[Work item] All of the entries below should be printed exactly; the pictures are to be left out.

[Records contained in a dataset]
┌──
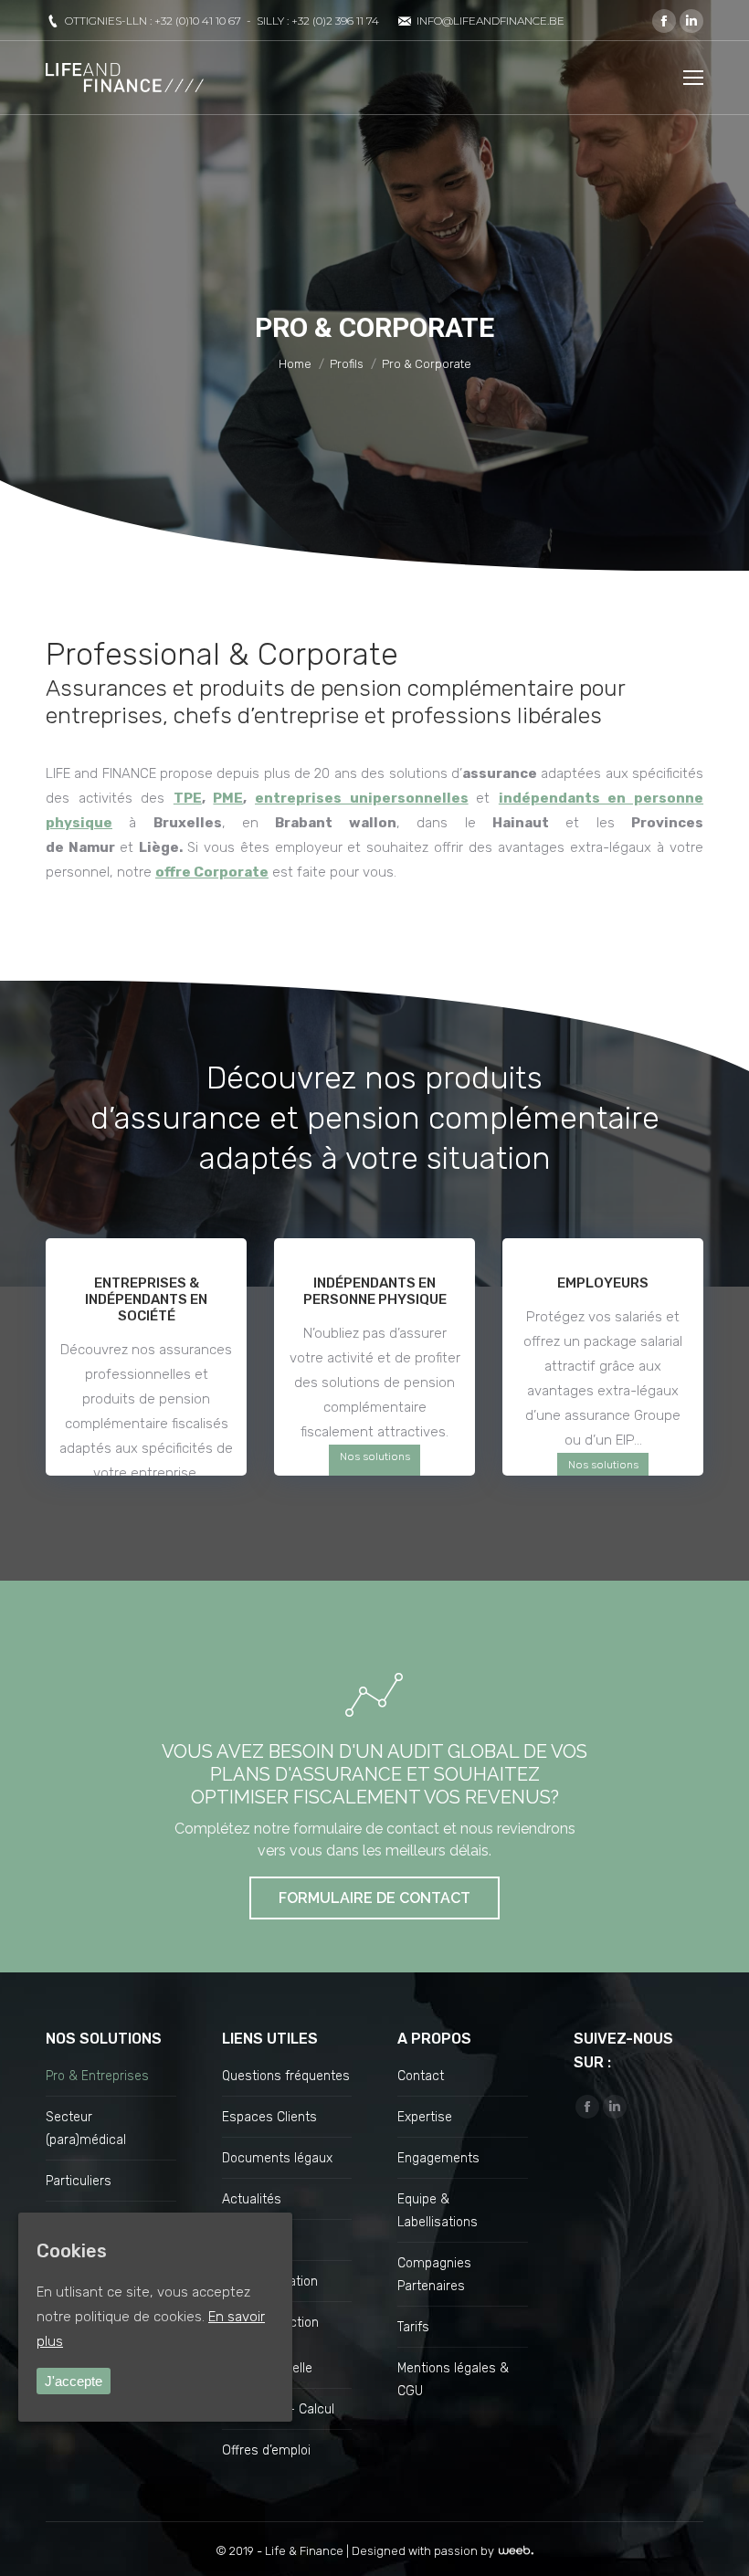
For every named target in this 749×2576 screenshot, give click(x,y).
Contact (420, 2076)
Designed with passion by (424, 2551)
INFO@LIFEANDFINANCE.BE (490, 20)
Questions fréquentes (286, 2076)
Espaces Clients (269, 2117)
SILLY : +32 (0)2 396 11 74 (318, 20)
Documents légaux (277, 2158)
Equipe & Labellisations (437, 2211)
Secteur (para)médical (86, 2128)
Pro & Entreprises (97, 2076)
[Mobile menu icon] (693, 78)
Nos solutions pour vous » (375, 1469)
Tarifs (413, 2327)
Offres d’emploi (266, 2450)
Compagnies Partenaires (434, 2274)
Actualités (251, 2199)
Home (295, 364)
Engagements (438, 2158)
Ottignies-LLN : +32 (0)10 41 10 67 (153, 20)
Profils (347, 364)
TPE (188, 798)
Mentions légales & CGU (453, 2379)
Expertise (424, 2117)
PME (228, 798)
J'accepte (73, 2381)
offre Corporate (212, 872)
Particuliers (78, 2181)
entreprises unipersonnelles (362, 798)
└──
[Result]
For every named target in this 749×2576 screenshot, give click(x,y).
Contact (420, 2076)
Designed with passion by (424, 2551)
INFO@LIFEANDFINANCE.BE (490, 20)
Questions fréquentes (286, 2076)
Espaces Clients (269, 2117)
SILLY : +32 (0)2 396 11 74 (318, 20)
Documents légaux (277, 2158)
Equipe & Labellisations (437, 2211)
Secteur (para)médical (86, 2128)
Pro & Entreprises (97, 2076)
[Mobile menu icon] (693, 78)
Nos solutions pour vous » (375, 1469)
Tarifs (413, 2327)
Offres d’emploi (266, 2450)
Compagnies Partenaires (434, 2274)
Actualités (251, 2199)
Home (295, 364)
Engagements (438, 2158)
Ottignies-LLN : +32 (0)10 41 10 67 (153, 20)
Profils (347, 364)
TPE (188, 798)
Mentions légales & CGU (453, 2379)
Expertise (424, 2117)
PME (228, 798)
J'accepte (73, 2381)
offre Corporate (212, 872)
Particuliers (78, 2181)
entreprises unipersonnelles (362, 798)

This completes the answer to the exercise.